To the best of our knowledge, this is the first report of a case of precursor T-cell lymphoblastic leukemia manifesting as diffuse involvement of the whole larynx. In summary, the symptoms during the early stage of the disease are subtle and non-specific and thus, diagnosis is difficult to establish. A number of deep biopsies, bone marrow biopsies and flow cytometry analysis are required to distinguish the tumor from inflammatory cells.

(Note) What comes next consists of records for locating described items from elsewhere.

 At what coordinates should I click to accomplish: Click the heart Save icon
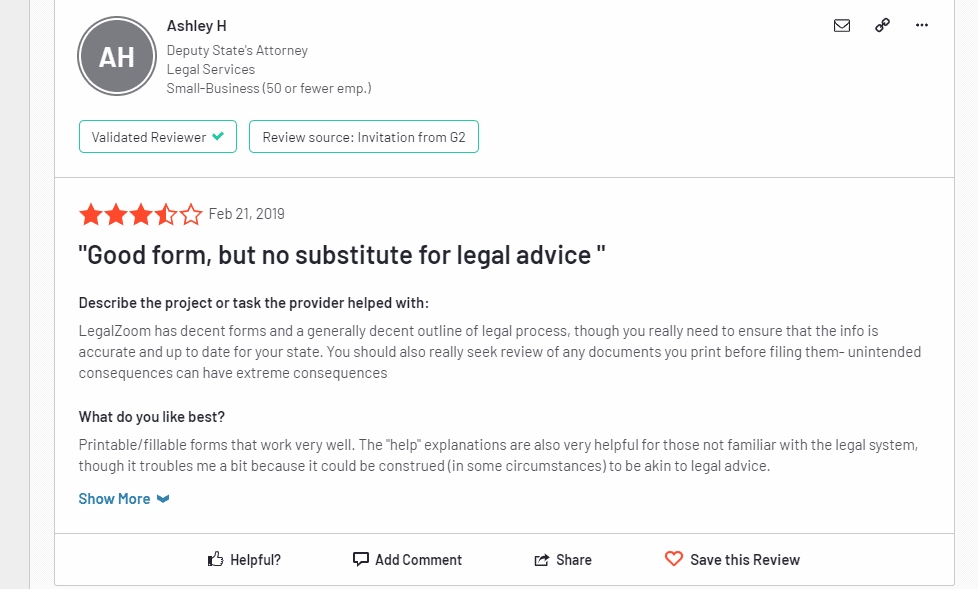tap(674, 558)
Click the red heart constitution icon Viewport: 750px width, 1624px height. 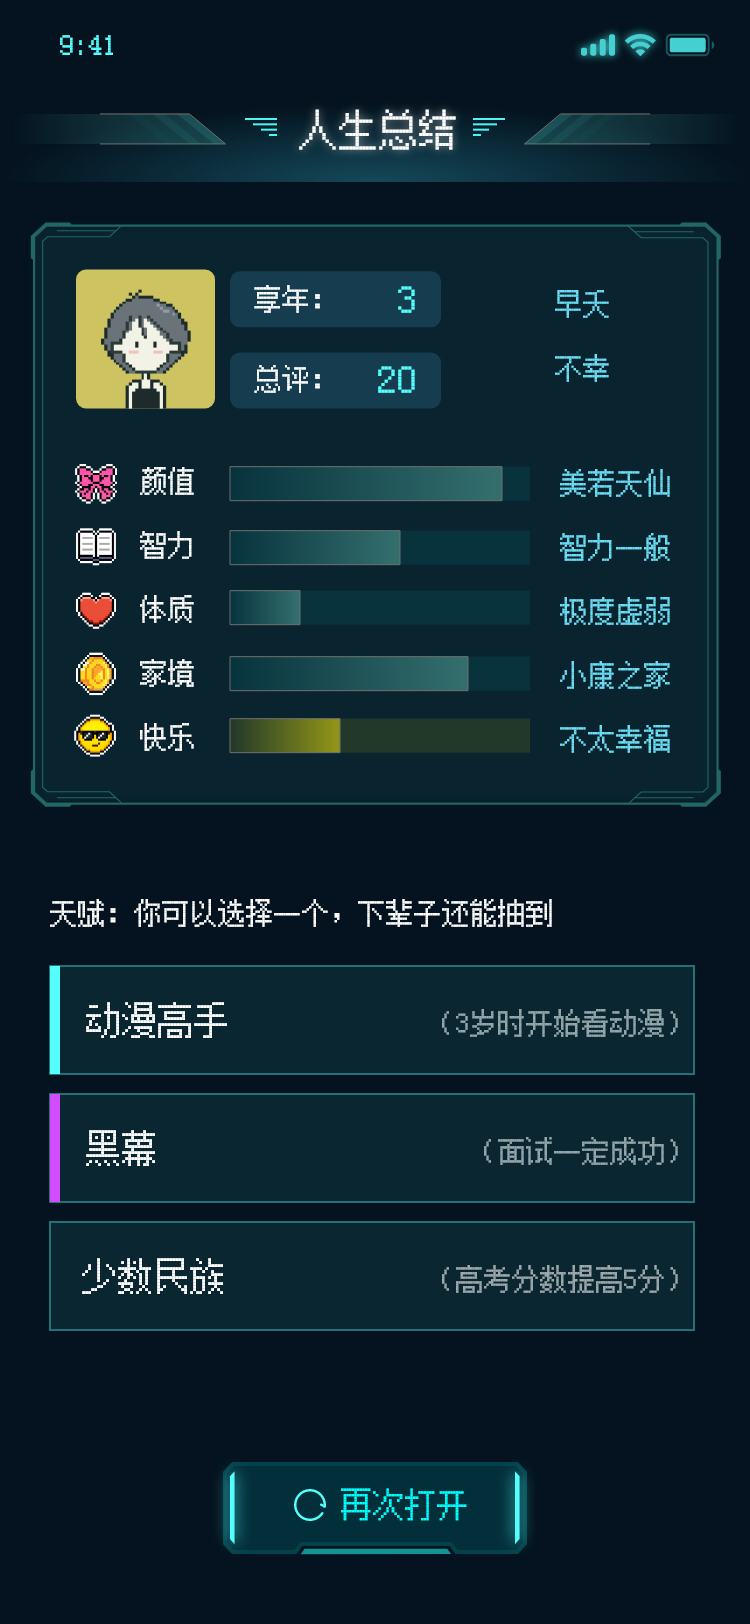(x=96, y=609)
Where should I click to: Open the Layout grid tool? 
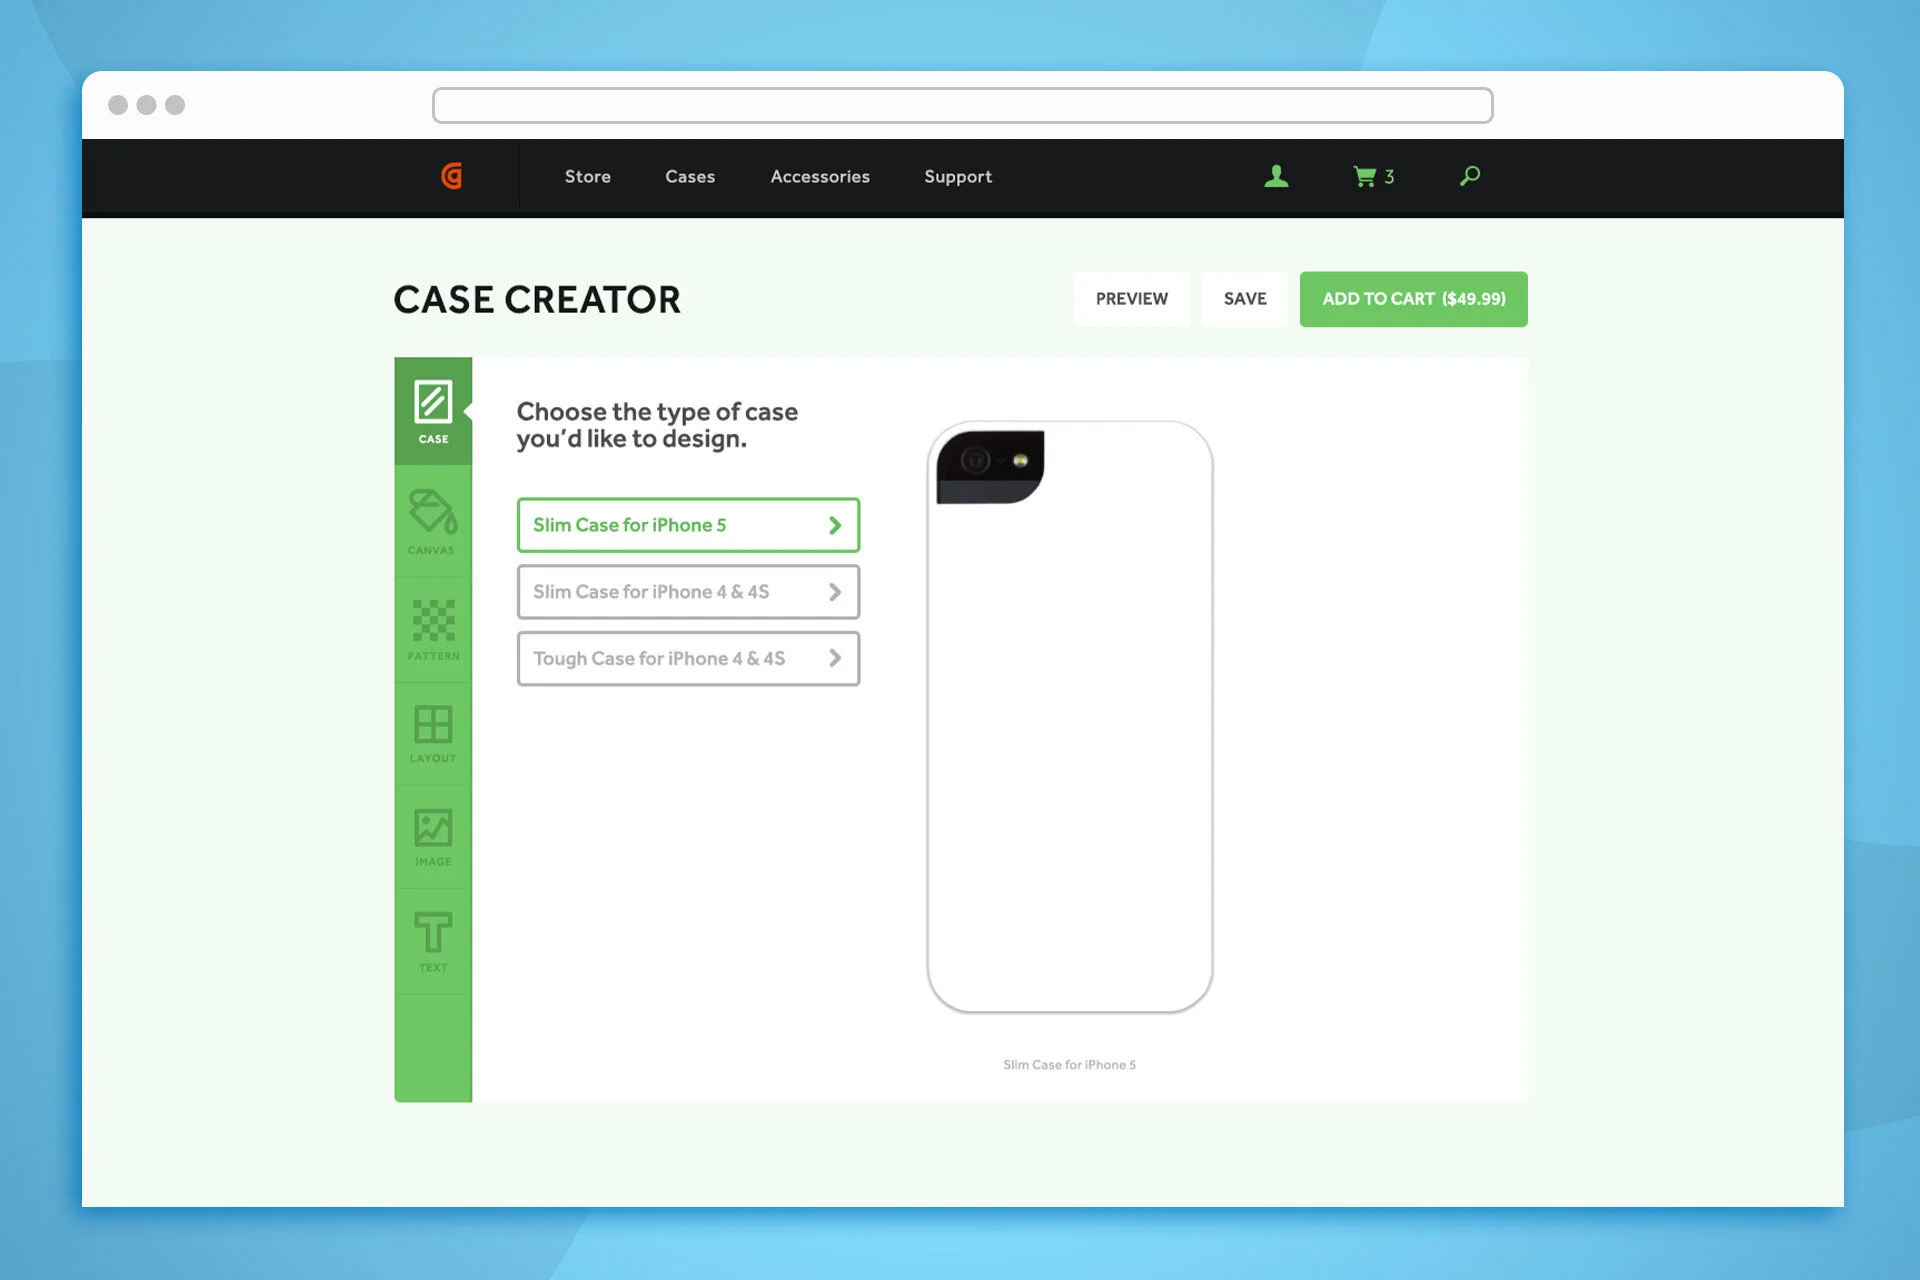[x=432, y=733]
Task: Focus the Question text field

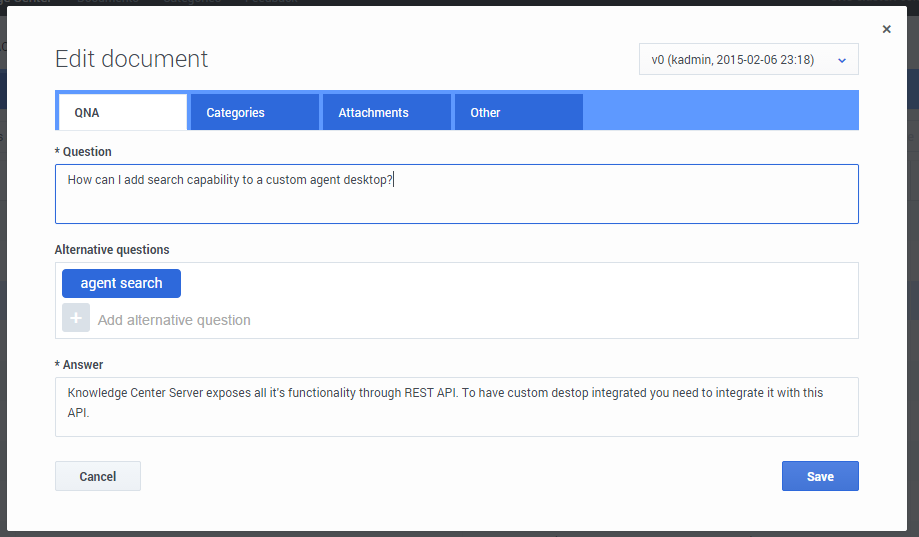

Primary involvement of the larynx in NHL is rare, accounting for <1% of all laryngeal tumors. The symptoms in the early stage are subtle and nonspecific and thus, diagnosis is difficult to establish. In the present study, a male patient with hoarseness due to diffuse T-cell lymphoma as the first manifestation of precursor T-ALL was reported. Following three cycles of the EA regimen and one cycle of the EA+L-asp regimen, the patient achieved complete remission. A series of consolidation therapy cycles were performed subsequently. At present, the patient remains disease-free, indicating that this treatment was effective.

In conclusion, clinical features are important in diagnosis. However, similar onset manifestations may be caused by different diseases. In this report, the onset clinical manifestation was hoarseness, which is often observed in patients with laryngeal tumors. In this case, based on the results of bone marrow biopsy and immunophenotype analysis, which revealed abnormal high percentages of precursor T cells, the diagnosis was precursor T-cell acute lymphoblastic leukemia, according to the 2008 WHO classification of lymphoid neoplasms (8).